WORK TASK
Every line below that mentions the word "Image" should be copied out.

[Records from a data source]
-=-=-=-=-

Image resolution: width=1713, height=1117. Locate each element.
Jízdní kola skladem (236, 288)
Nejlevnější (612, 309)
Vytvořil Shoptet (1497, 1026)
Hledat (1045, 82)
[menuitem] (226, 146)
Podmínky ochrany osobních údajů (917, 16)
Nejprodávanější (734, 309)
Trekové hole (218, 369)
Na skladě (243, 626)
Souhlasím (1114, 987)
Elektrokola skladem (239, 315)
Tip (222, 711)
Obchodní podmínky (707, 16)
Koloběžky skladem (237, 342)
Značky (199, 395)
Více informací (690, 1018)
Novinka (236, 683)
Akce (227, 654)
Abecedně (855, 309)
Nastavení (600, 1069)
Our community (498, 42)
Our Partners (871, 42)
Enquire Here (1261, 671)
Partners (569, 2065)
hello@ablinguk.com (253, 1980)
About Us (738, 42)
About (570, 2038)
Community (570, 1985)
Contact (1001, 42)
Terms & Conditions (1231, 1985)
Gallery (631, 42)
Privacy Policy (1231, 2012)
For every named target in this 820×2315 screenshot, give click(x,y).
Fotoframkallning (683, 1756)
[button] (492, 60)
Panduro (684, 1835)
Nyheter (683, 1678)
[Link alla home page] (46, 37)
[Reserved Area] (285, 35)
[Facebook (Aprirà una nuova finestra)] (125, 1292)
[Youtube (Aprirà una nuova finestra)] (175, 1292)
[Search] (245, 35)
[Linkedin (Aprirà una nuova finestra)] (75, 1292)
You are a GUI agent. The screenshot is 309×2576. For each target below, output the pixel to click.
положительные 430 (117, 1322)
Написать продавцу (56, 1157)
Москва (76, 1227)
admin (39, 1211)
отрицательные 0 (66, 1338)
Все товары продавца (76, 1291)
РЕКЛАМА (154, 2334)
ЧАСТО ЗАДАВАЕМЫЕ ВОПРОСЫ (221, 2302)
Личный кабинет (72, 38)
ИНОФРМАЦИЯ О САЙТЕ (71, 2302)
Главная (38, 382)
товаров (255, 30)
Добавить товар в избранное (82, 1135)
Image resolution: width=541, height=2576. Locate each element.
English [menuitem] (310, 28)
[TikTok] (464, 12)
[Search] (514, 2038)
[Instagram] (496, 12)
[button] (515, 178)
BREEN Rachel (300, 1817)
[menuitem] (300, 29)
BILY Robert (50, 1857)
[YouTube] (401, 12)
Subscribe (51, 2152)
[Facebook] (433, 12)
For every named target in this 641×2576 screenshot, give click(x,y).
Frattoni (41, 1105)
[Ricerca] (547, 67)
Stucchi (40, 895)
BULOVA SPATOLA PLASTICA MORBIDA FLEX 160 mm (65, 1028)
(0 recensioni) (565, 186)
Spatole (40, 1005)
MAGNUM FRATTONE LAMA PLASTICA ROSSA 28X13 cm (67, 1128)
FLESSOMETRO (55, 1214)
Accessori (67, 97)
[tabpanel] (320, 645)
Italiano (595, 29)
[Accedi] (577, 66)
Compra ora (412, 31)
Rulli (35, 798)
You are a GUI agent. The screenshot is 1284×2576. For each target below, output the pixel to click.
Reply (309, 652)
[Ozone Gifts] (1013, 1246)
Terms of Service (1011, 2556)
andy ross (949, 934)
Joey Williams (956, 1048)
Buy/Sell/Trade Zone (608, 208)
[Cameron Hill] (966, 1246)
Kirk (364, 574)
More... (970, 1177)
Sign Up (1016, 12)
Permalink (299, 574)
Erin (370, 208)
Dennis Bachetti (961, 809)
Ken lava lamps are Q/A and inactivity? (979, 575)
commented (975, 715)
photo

-=-=-=-=-

RESPONSE BOX
Image resolution: width=1713, height=1117. Locate each element.
Image resolution: width=541, height=2576. Locate each element.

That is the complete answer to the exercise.